• [AIM]
Write out the part of the PufferLib code diff below, starting with "self.last_stats = defaultdict(list)" and going on through "policy.parameters() if p.requires_grad)", without changing a character.
***** TEXT SECTION
PufferAI · catid · Oct 18, 2025 · Oct 18, 2025 · Oct 18, 2025 · Oct 18, 2025
diff --git a/pufferlib/__init__.py b/pufferlib/__init__.py
@@ -12,6 +12,36 @@
 import warnings
 warnings.filterwarnings("ignore", category=DeprecationWarning)
 
+try:
+    import torch
+    from torch.utils import _triton as _torch_triton
+except Exception:
+    _torch_triton = None
+else:
+    if _torch_triton is not None and not getattr(_torch_triton, "_pufferlib_safe_triton_patch", False):
+        original_cuda_extra_check = getattr(_torch_triton, "cuda_extra_check", None)
+        original_has_triton = getattr(_torch_triton, "has_triton", None)
+
+        if callable(original_cuda_extra_check):
+            def _cuda_extra_check_guard(device_interface):
+                try:
+                    return original_cuda_extra_check(device_interface)
+                except IndexError:
+                    return False
+
+            _torch_triton.cuda_extra_check = _cuda_extra_check_guard
+
+        if callable(original_has_triton):
+            def _has_triton_guard():
+                try:
+                    return original_has_triton()
+                except IndexError:
+                    return False
+
+            _torch_triton.has_triton = _has_triton_guard
+
+        _torch_triton._pufferlib_safe_triton_patch = True
+
 # Silence noisy packages
 import sys
 original_stdout = sys.stdout

diff --git a/pufferlib/pufferl.py b/pufferlib/pufferl.py
@@ -156,6 +156,20 @@ def __init__(self, config, vecenv, policy, logger=None):
         elif config['optimizer'] == 'muon':
             from heavyball import ForeachMuon
             warnings.filterwarnings(action='ignore', category=UserWarning, module=r'heavyball.*')
+            try:
+                import heavyball.utils as heavyball_utils
+            except ImportError:
+                heavyball_utils = None
+            disable_heavyball_compile = config.get('device') != 'cuda'
+            if not disable_heavyball_compile:
+                try:
+                    # torch.cuda.current_device() raises if CUDA is unavailable or misconfigured
+                    torch.cuda.current_device()
+                except Exception:
+                    disable_heavyball_compile = True
+            if disable_heavyball_compile and heavyball_utils and getattr(heavyball_utils, 'compile_mode', None) is not None:
+                # Heavyball wraps many ops in torch.compile; on CPU-only runs this trips CUDA checks
+                heavyball_utils.compile_mode = None
 
             # # optionally a little bit better/faster alternative to newtonschulz iteration
             # import heavyball.utils
@@ -206,6 +220,7 @@ def __init__(self, config, vecenv, policy, logger=None):
         self.stats = defaultdict(list)
         self.last_stats = defaultdict(list)
         self.losses = {}
+        self.all_ranks_done = False
 
         # Dashboard
         self.model_size = sum(p.numel() for p in policy.parameters() if p.requires_grad)
**********
***** INFORMATION SHOWN
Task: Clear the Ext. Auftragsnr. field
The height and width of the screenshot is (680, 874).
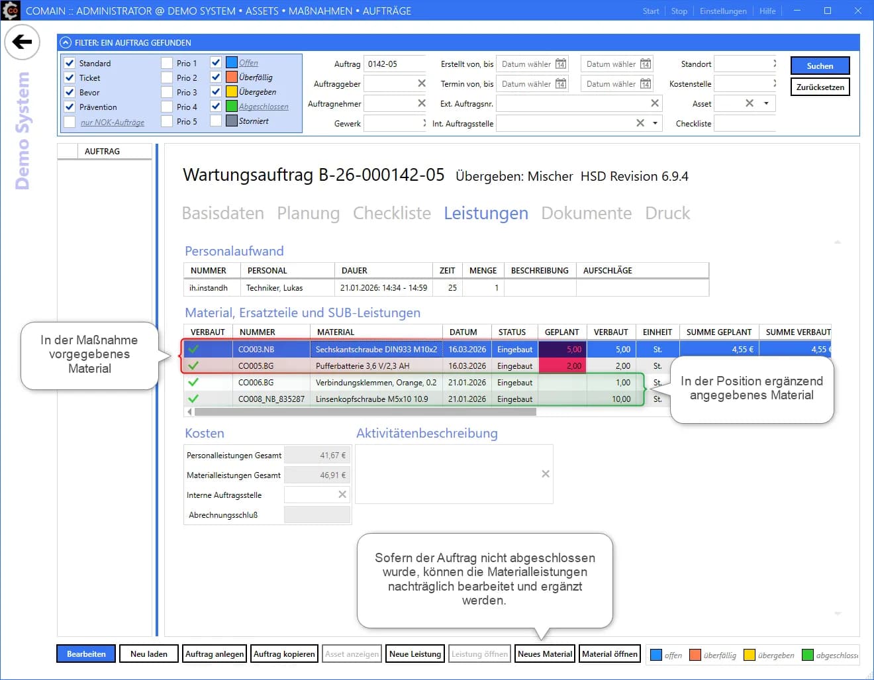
**********
• [SOLUTION TO THIS EXERCISE]
self.last_stats = defaultdict(list)
         self.losses = {}
+        self.all_ranks_done = False
 
         # Dashboard
         self.model_size = sum(p.numel() for p in policy.parameters() if p.requires_grad)